**Exercise data**
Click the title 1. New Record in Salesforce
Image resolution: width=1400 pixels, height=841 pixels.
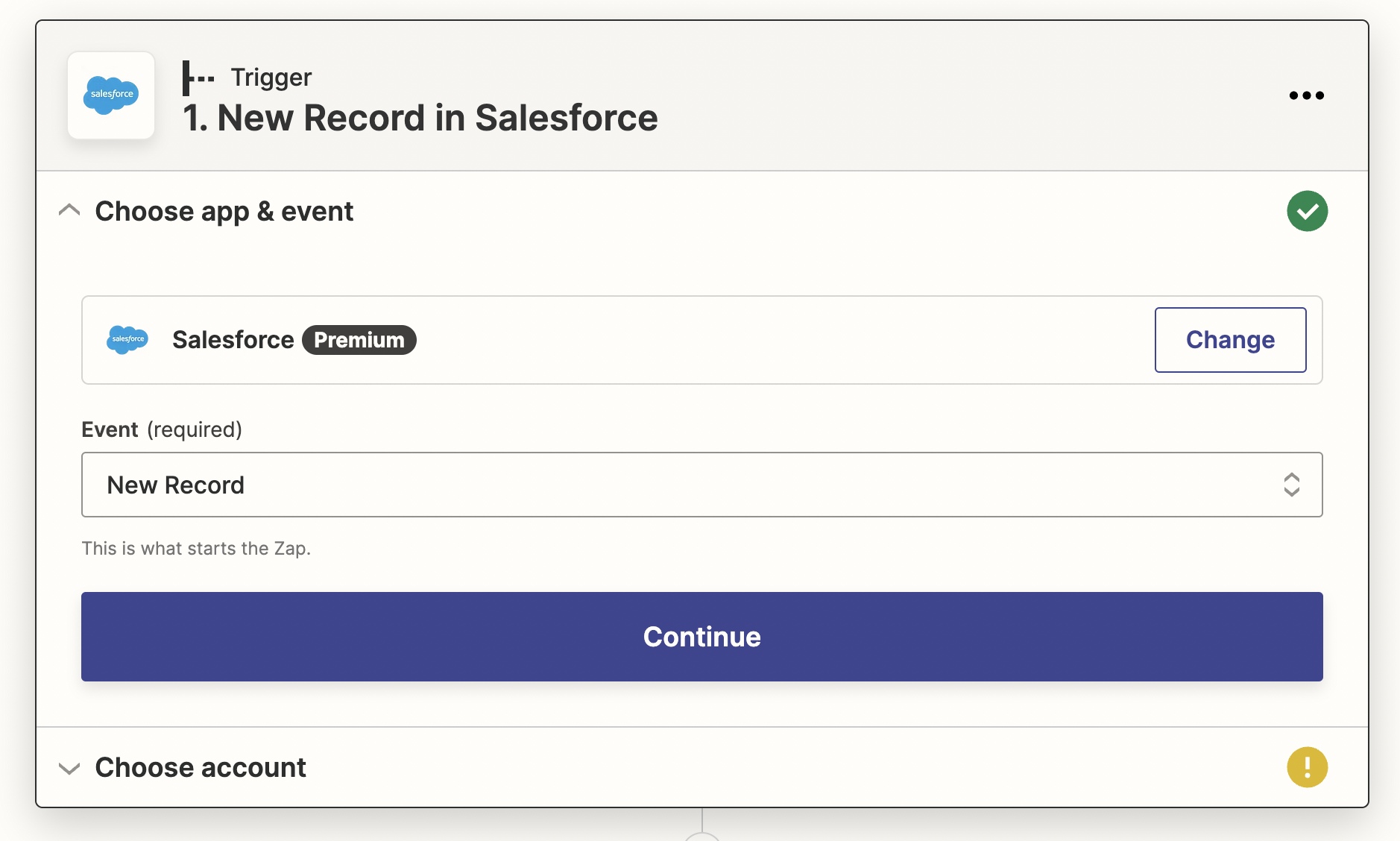tap(420, 117)
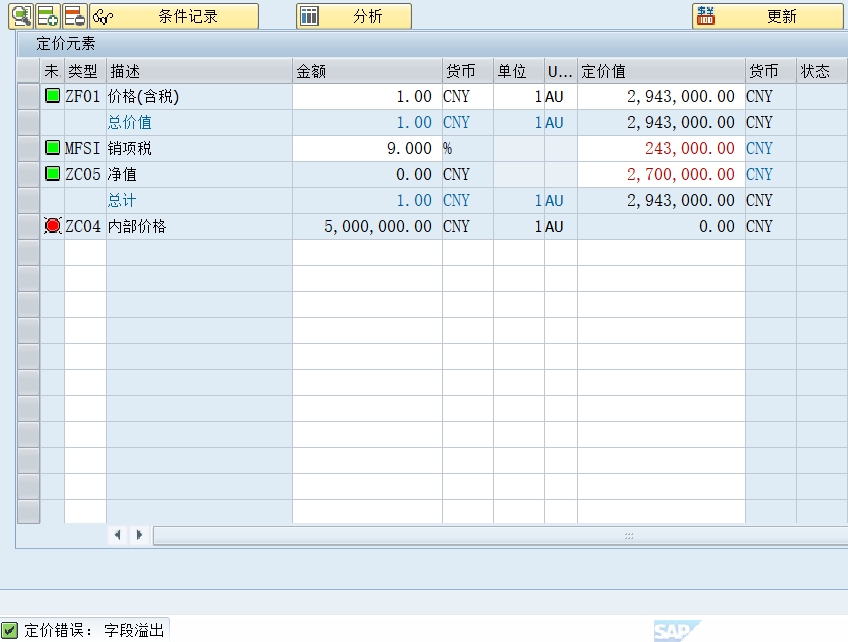Image resolution: width=848 pixels, height=642 pixels.
Task: Click the MFSI amount field showing 9.000
Action: 367,148
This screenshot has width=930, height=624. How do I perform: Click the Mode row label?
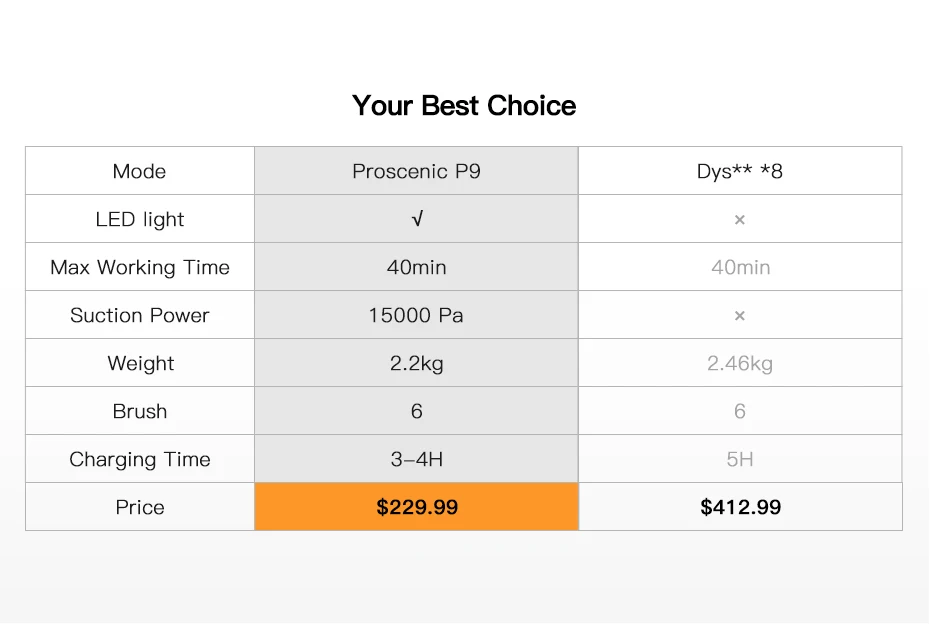139,171

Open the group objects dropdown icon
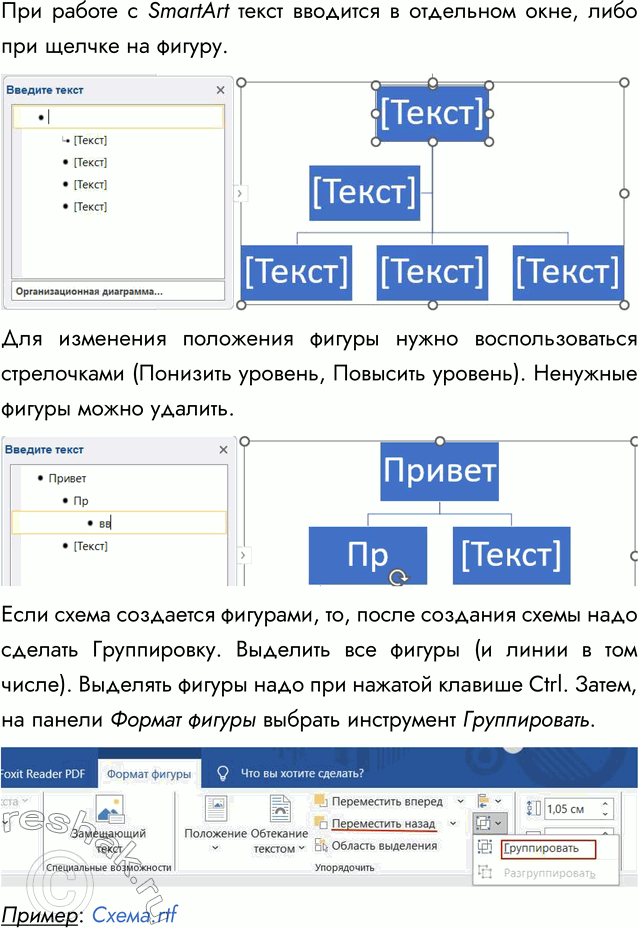click(x=490, y=822)
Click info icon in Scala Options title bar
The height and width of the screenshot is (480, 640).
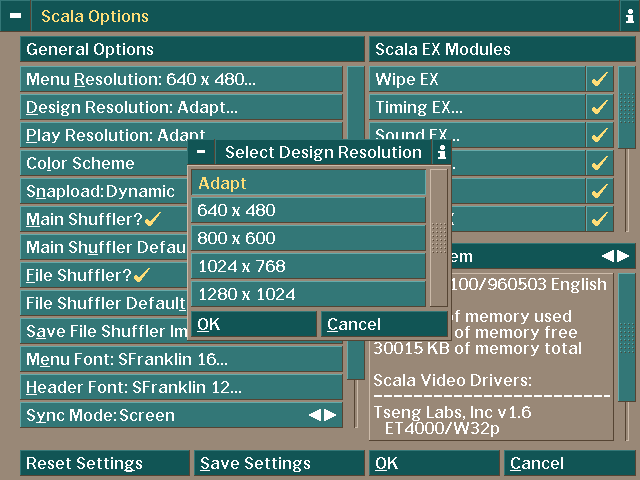tap(627, 16)
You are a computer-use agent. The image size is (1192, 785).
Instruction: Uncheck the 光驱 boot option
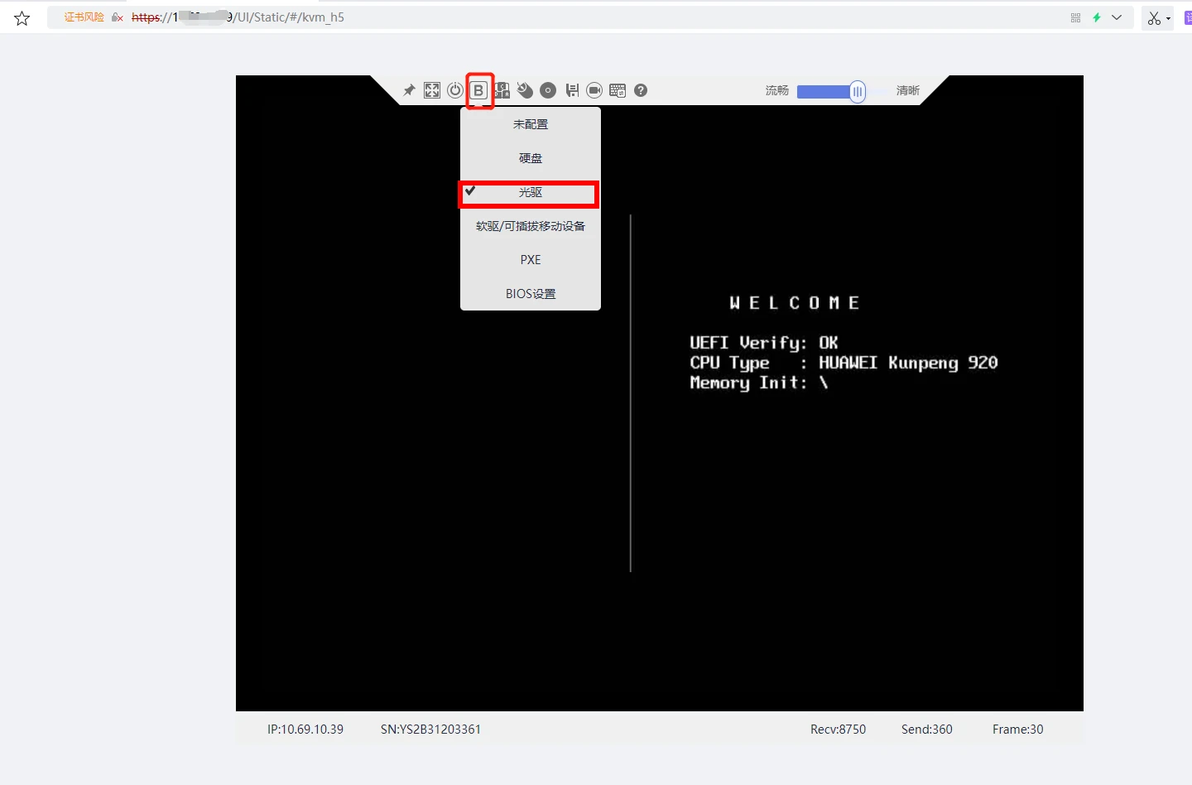(528, 192)
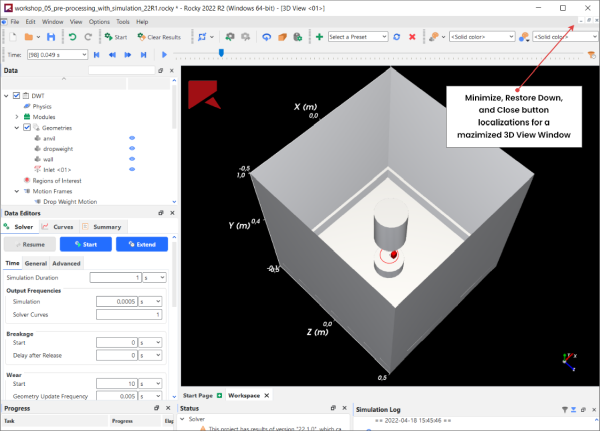
Task: Click the Redo arrow icon
Action: coord(88,37)
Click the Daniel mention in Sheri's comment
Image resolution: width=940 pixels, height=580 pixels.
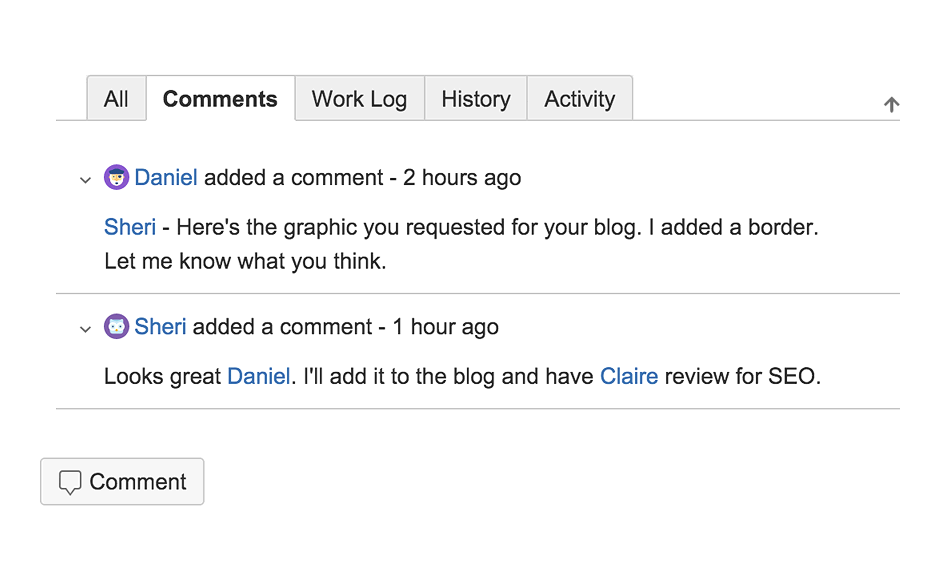pyautogui.click(x=259, y=376)
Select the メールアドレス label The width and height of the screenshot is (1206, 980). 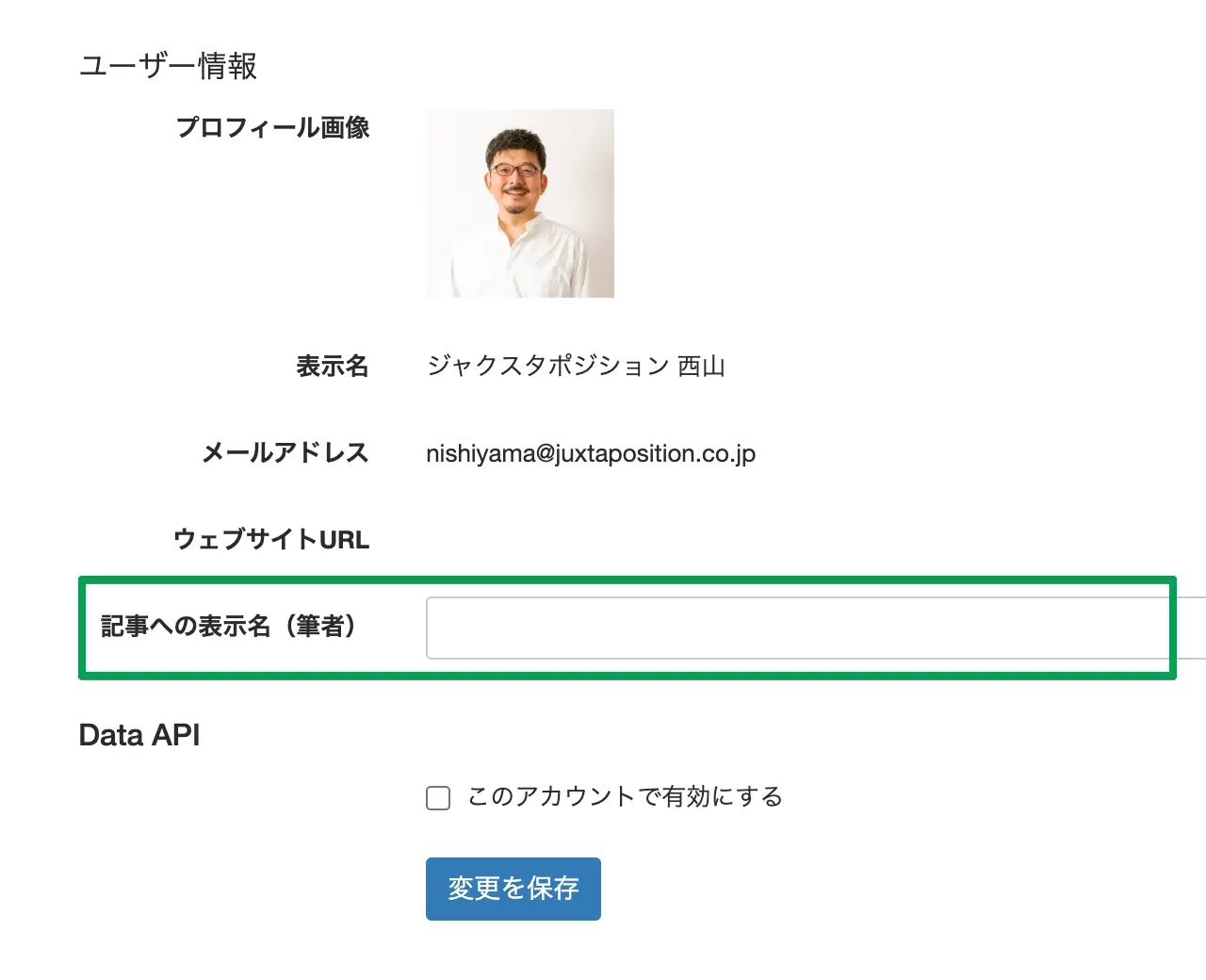pyautogui.click(x=285, y=453)
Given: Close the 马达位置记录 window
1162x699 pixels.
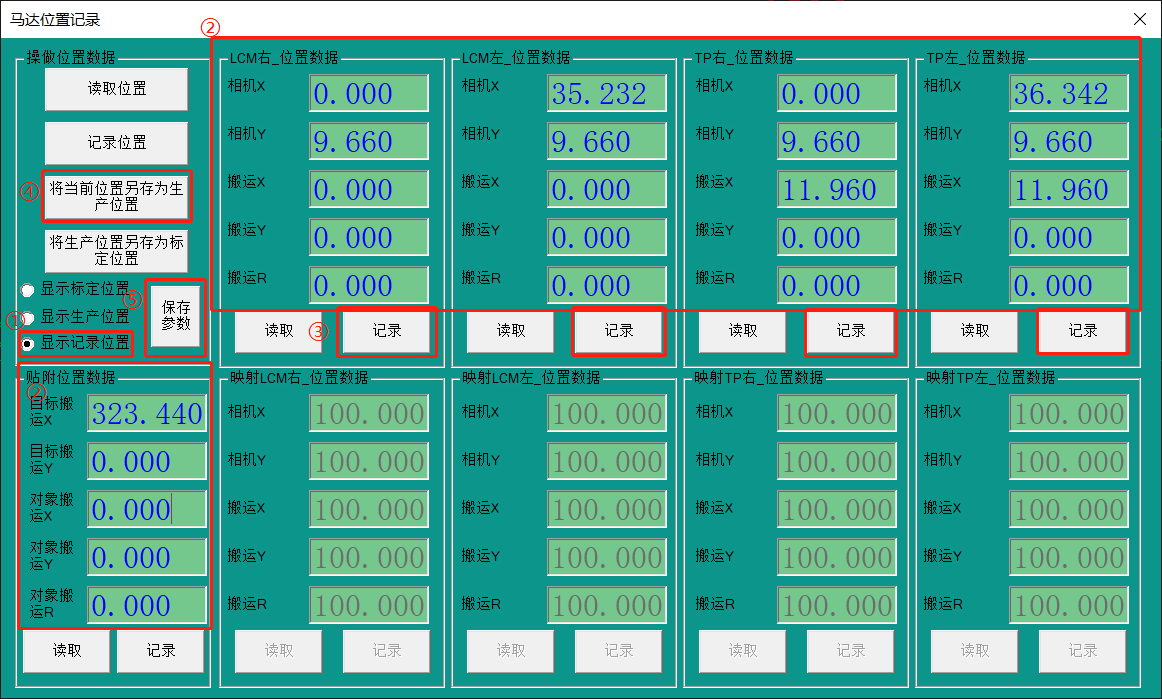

**What you should do**
Up in the listing, locate the line with "This screenshot has"; print it and every line after it down to the line with "You are a computer-use", which is included too. Skip the pictures.

**Solved problem**
This screenshot has width=930, height=624. How do I perform: Click the Mode row label?
139,171

Open the group objects dropdown icon
click(x=490, y=822)
Click info icon in Scala Options title bar
The height and width of the screenshot is (480, 640).
tap(627, 16)
You are a computer-use agent. The image size is (1192, 785).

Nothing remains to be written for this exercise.